WHAT TO PRODUCE:
In the entries that follow, find the line containing "Screen dimensions: 1176x1019" and the line containing "the plus icon", then copy exactly everything from the first through the second except the pictures.

GIVEN RECORDS:
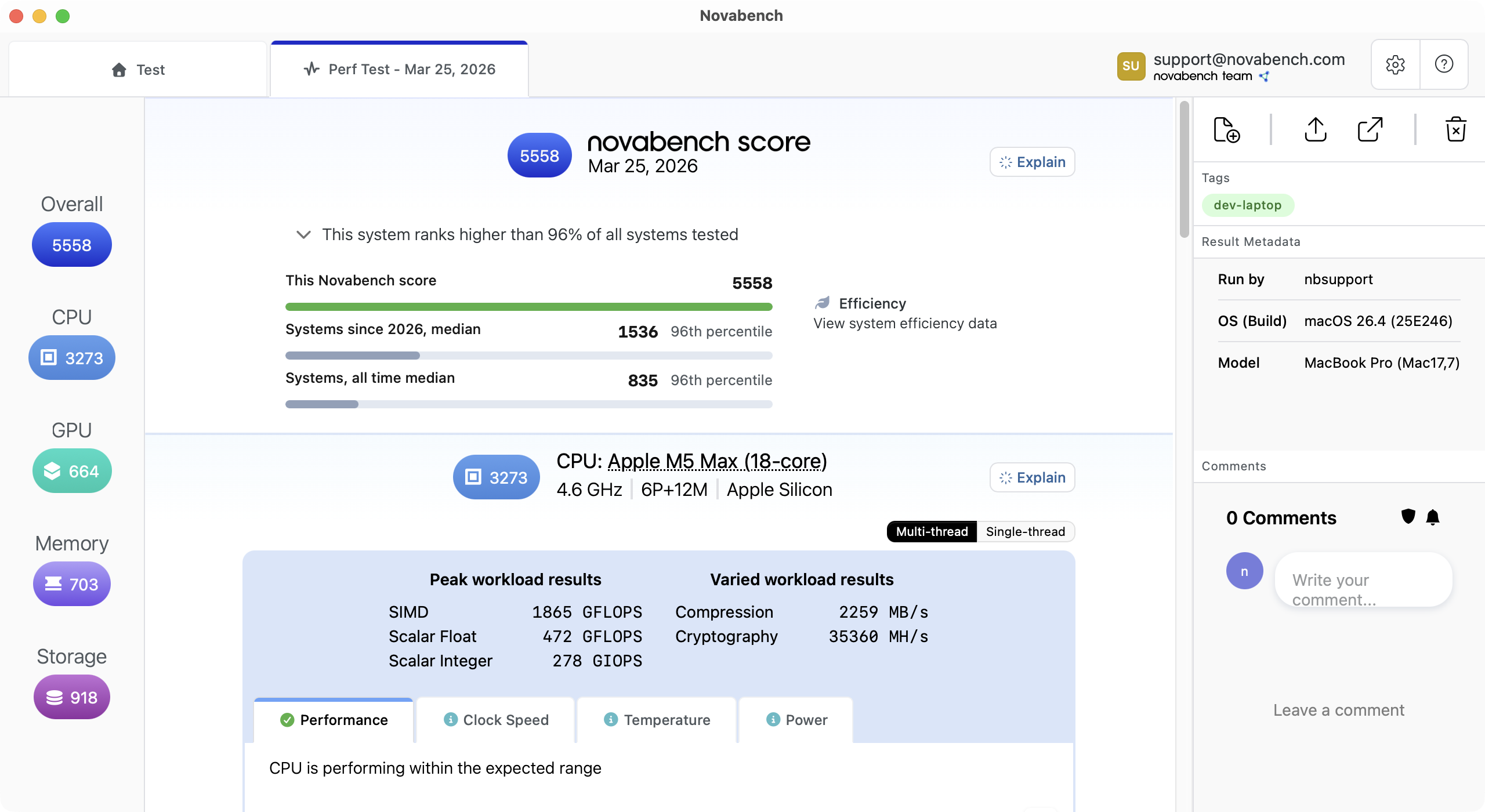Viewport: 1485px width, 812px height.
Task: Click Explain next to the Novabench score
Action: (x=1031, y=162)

---

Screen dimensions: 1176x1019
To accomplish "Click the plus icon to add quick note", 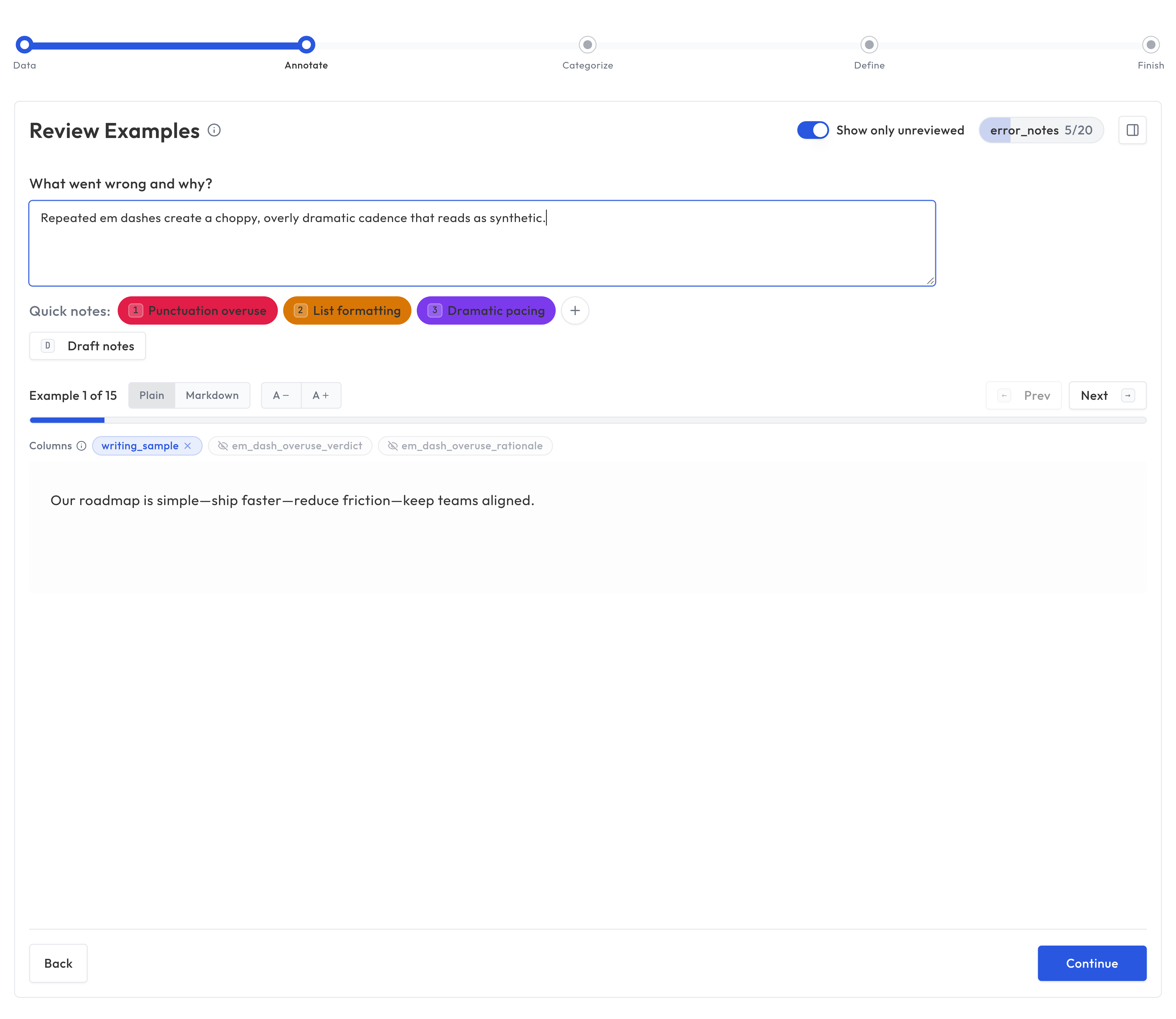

==

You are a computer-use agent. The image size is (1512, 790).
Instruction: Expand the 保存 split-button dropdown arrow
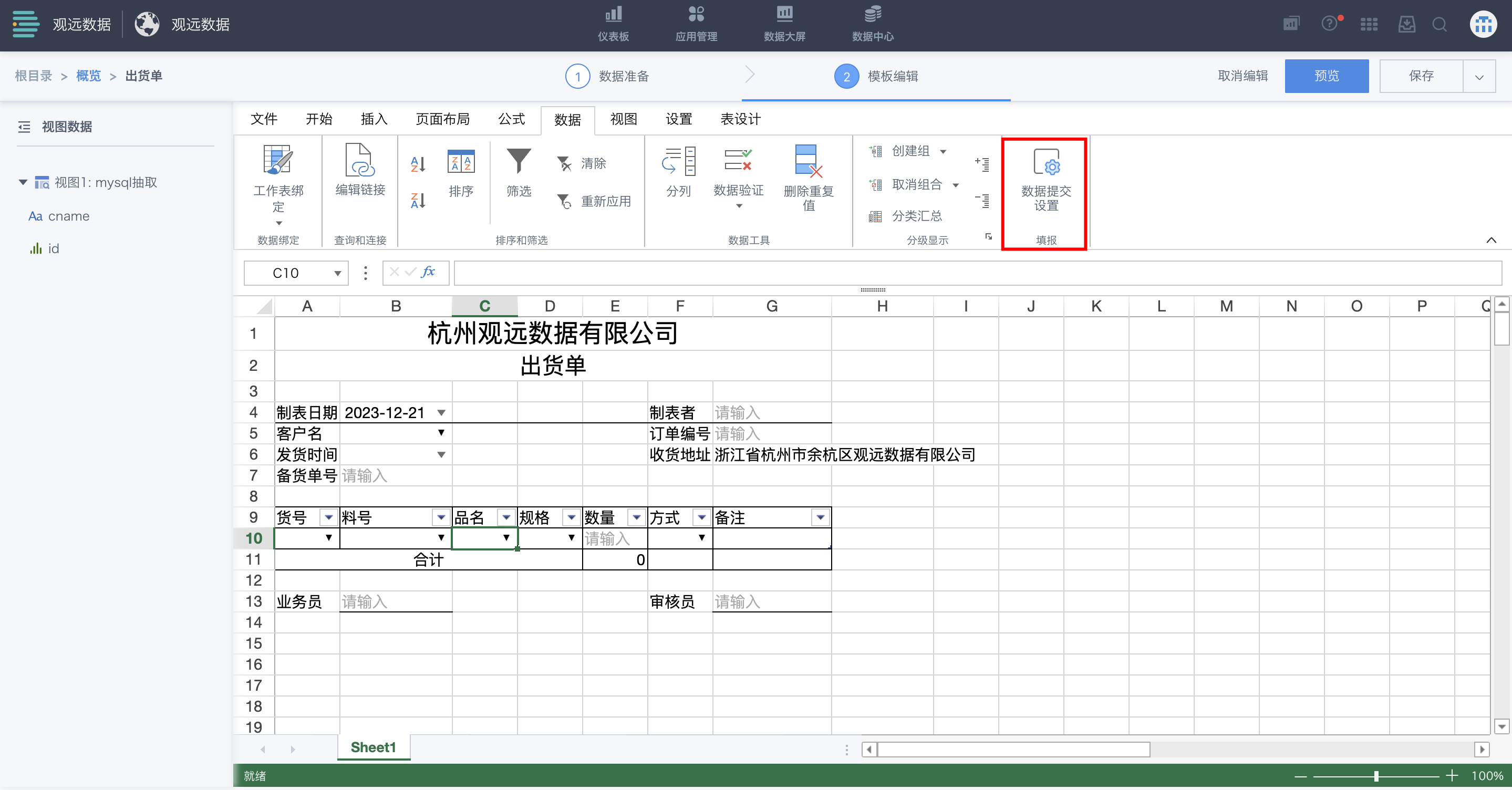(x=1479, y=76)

YOUR SOLUTION:
Screen dimensions: 1176x1019
To accomplish "Click the plus icon to add quick note", 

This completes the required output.